*SUPPLIED RECORDS*.
○ ○ ○

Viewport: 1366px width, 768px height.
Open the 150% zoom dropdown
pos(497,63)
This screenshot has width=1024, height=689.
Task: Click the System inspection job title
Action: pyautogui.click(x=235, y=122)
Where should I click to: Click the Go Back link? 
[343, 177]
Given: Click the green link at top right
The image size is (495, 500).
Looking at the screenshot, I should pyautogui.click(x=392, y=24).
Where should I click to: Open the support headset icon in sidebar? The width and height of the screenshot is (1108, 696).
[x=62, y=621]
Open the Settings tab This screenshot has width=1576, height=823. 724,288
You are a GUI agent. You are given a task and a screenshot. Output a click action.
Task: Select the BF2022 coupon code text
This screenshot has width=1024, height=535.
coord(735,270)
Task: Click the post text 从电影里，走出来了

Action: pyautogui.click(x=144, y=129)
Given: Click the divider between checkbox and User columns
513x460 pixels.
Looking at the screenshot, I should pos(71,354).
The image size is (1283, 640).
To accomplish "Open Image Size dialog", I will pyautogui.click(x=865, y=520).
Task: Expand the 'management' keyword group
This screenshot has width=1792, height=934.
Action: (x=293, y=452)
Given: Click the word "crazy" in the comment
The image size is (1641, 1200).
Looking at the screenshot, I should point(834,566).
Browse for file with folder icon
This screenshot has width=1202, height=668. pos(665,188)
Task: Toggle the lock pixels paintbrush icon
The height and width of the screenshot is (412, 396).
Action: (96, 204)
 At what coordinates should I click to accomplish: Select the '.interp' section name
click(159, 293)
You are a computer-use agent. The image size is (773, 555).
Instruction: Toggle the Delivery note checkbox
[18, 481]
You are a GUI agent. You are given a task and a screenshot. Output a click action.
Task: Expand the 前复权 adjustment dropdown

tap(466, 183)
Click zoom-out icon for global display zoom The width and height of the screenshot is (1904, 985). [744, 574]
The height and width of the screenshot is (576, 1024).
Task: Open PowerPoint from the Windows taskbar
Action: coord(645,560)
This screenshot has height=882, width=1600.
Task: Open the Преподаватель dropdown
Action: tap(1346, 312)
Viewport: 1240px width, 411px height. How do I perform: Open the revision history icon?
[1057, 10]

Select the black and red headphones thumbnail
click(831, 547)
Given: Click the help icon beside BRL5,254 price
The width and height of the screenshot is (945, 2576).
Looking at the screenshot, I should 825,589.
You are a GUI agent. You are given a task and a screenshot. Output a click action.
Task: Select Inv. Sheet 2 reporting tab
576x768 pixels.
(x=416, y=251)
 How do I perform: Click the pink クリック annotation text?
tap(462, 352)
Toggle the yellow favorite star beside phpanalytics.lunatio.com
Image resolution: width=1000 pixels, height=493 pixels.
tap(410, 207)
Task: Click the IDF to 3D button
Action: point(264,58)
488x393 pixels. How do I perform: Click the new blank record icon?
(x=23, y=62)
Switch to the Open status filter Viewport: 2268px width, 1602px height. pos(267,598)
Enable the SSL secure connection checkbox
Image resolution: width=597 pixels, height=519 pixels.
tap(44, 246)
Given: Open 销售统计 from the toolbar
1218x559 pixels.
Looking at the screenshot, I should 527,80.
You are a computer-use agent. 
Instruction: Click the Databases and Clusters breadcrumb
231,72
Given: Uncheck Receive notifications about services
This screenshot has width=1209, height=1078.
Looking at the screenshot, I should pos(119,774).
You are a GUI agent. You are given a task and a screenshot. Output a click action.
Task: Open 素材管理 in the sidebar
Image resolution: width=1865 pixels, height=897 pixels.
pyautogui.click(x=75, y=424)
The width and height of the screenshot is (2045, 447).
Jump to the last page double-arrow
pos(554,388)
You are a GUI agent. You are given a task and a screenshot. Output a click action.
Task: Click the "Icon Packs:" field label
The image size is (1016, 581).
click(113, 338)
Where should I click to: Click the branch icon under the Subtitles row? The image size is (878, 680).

○ ○ ○

*WHAT IS REQUIRED*. Complete, exact output of the records is expected.

*TASK RESPONSE*.
Viewport: 1366px width, 768px height.
Open the 150% zoom dropdown
pos(497,63)
This screenshot has width=1024, height=689.
Task: Click the System inspection job title
Action: pyautogui.click(x=235, y=122)
Where should I click to: Click the Go Back link? 
[343, 177]
Given: Click the green link at top right
The image size is (495, 500).
Looking at the screenshot, I should pyautogui.click(x=392, y=24).
Where should I click to: Open the support headset icon in sidebar? The width and height of the screenshot is (1108, 696).
[x=62, y=621]
Open the Settings tab This screenshot has width=1576, height=823. 724,288
You are a GUI agent. You are given a task and a screenshot. Output a click action.
Task: Select the BF2022 coupon code text
This screenshot has width=1024, height=535.
coord(735,270)
Task: Click the post text 从电影里，走出来了

Action: pyautogui.click(x=144, y=129)
Given: Click the divider between checkbox and User columns
513x460 pixels.
Looking at the screenshot, I should pos(71,354).
The image size is (1283, 640).
To accomplish "Open Image Size dialog", I will pyautogui.click(x=865, y=520).
Task: Expand the 'management' keyword group
This screenshot has width=1792, height=934.
Action: (x=293, y=452)
Given: Click the word "crazy" in the comment
The image size is (1641, 1200).
Looking at the screenshot, I should point(834,566).
Browse for file with folder icon
This screenshot has width=1202, height=668. pos(665,188)
Task: Toggle the lock pixels paintbrush icon
The height and width of the screenshot is (412, 396).
Action: (96, 204)
 At what coordinates should I click to accomplish: Select the '.interp' section name
click(159, 293)
You are a computer-use agent. The image size is (773, 555).
Instruction: Toggle the Delivery note checkbox
[18, 481]
You are a GUI agent. You are given a task and a screenshot. Output a click action.
Task: Expand the 前复权 adjustment dropdown

tap(466, 183)
Click zoom-out icon for global display zoom The width and height of the screenshot is (1904, 985). [744, 574]
The height and width of the screenshot is (576, 1024).
Task: Open PowerPoint from the Windows taskbar
Action: coord(645,560)
This screenshot has height=882, width=1600.
Task: Open the Преподаватель dropdown
Action: tap(1346, 312)
Viewport: 1240px width, 411px height. How do I perform: Open the revision history icon?
[1057, 10]

Select the black and red headphones thumbnail
click(831, 547)
Given: Click the help icon beside BRL5,254 price
The width and height of the screenshot is (945, 2576).
Looking at the screenshot, I should 825,589.
You are a GUI agent. You are given a task and a screenshot. Output a click action.
Task: Select Inv. Sheet 2 reporting tab
576x768 pixels.
(x=416, y=251)
 How do I perform: Click the pink クリック annotation text?
tap(462, 352)
Toggle the yellow favorite star beside phpanalytics.lunatio.com
Image resolution: width=1000 pixels, height=493 pixels.
tap(410, 207)
Task: Click the IDF to 3D button
Action: point(264,58)
488x393 pixels. How do I perform: Click the new blank record icon?
(x=23, y=62)
Switch to the Open status filter Viewport: 2268px width, 1602px height. pos(267,598)
Enable the SSL secure connection checkbox
Image resolution: width=597 pixels, height=519 pixels.
tap(44, 246)
Given: Open 销售统计 from the toolbar
1218x559 pixels.
Looking at the screenshot, I should 527,80.
You are a computer-use agent. 
Instruction: Click the Databases and Clusters breadcrumb
231,72
Given: Uncheck Receive notifications about services
This screenshot has width=1209, height=1078.
Looking at the screenshot, I should pos(119,774).
You are a GUI agent. You are given a task and a screenshot. Output a click action.
Task: Open 素材管理 in the sidebar
Image resolution: width=1865 pixels, height=897 pixels.
pyautogui.click(x=75, y=424)
The width and height of the screenshot is (2045, 447).
Jump to the last page double-arrow
pos(554,388)
You are a GUI agent. You are given a task and a screenshot. Output a click action.
Task: Click the "Icon Packs:" field label
The image size is (1016, 581).
click(113, 338)
Where should I click to: Click the branch icon under the Subtitles row? The image size is (878, 680).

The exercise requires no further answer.